Fox’s 3D sequel scores chart-topping $7.2m (£4.7m) debut, while Disney’s Monsters University crosses £15m mark.

The Wolverine has sunk its claws into the top spot at the UK box office, preventing Monsters University from a third straight week at the summit.

Fox’s 3D sequel scored a $7.2m (£4.7m) debut, including $1.4m (£939,117) in previews, to comfortably land the number one berth. Even without the preview boost, The Wolverine would have found itself in first place.

However if the estimate holds up, that result marks the lowest opening of the entire X-Men franchise, failing to top the previous lowest - X-Men’s $7.3m (£4.75m). The previous solo outing for the character, X-Men Origins: Wolverine, achieved a $10.3m (£6.7m) debut in the UK before going on to take $25.1m (£16.3m).

It’s worth noting that X-Men: First Class opened with $8.4m (£5.4m) but that included $3.1m (£2m) in previews.


Despite falling one place to second, Disney’s Monsters University recorded a solid increase in its third weekend, taking $4.8m (£3.1m).

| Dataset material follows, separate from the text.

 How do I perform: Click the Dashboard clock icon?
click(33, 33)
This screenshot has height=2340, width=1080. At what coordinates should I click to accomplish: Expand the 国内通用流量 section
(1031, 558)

The latest from Pixar Animation Studios is now up to $23.8m (£15.5m) in the UK and with $10.5m (£6.8m) grossed over the past seven days, it’s an auspicious sign that the animated sequel could enjoy a healthy long run during the school holidays.

In Pixar terms, it will shortly overtake both Cars 2 and Cars which ended up at $23.95m (£15.6m) and $25.2m (£16.45m), respectively.


Universal’s Despicable Me 2 grossed $3.2m (£2.1m) to retain third spot, posting a week-on-week increase in its fifth weekend in the process.

The animated sequel is now up to an outstanding $53.4m (£34.7m) and is the ninth biggest animation of all time in the UK, surpassing the likes of Up ($52.8m/£34.3m) and The Lion King ($52.5m/£34.1m).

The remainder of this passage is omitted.